*** Recorded data ***

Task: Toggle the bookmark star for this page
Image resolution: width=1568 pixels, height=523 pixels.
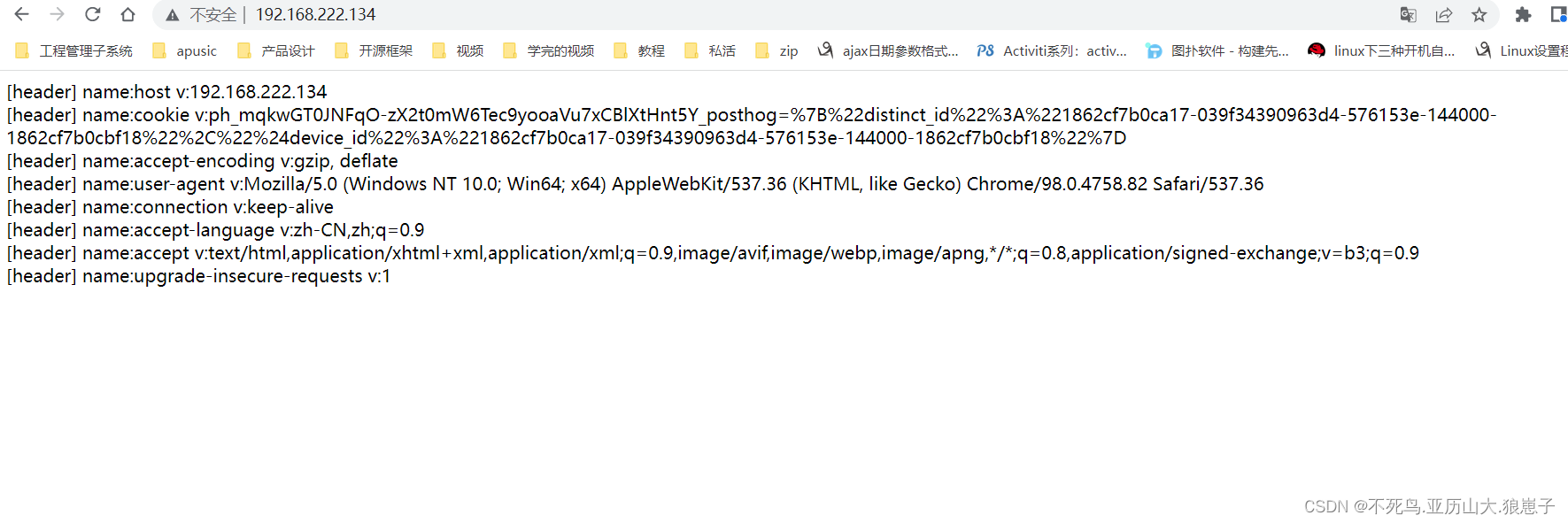Action: pyautogui.click(x=1479, y=14)
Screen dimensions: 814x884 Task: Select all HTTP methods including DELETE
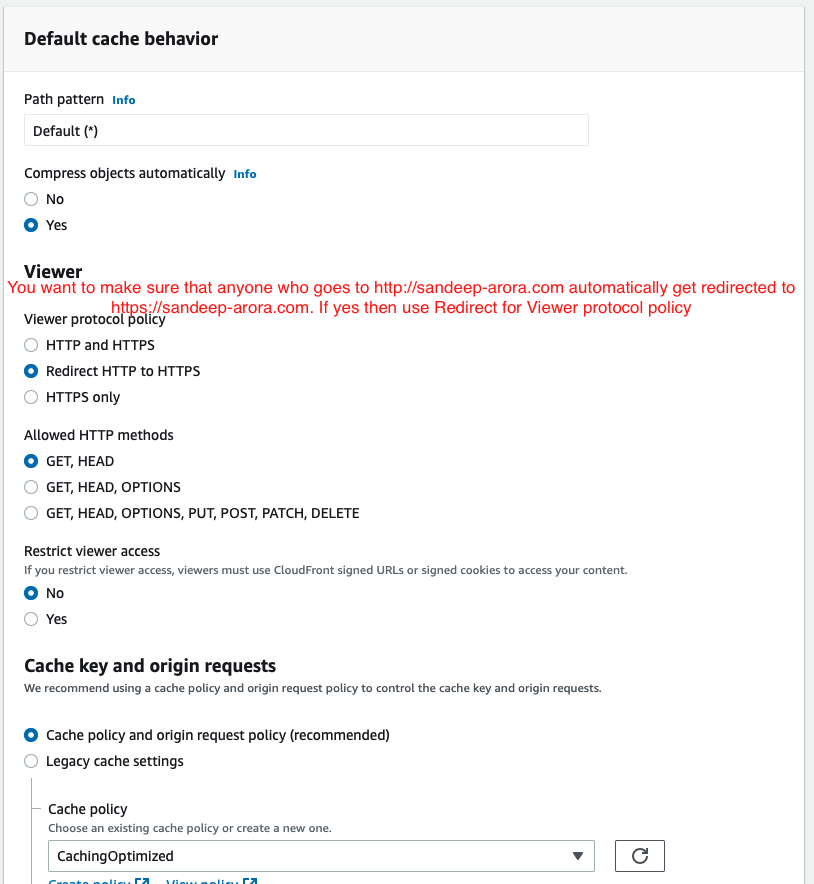point(31,513)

*** End of Recorded data ***

» Instructions to follow: Find the line containing "Screen dimensions: 814x884" in the listing above. Restate it and every line after it, word for word, through the final line, leaving out the pictures.

» Answer box:
Screen dimensions: 814x884 Task: Select all HTTP methods including DELETE
point(31,513)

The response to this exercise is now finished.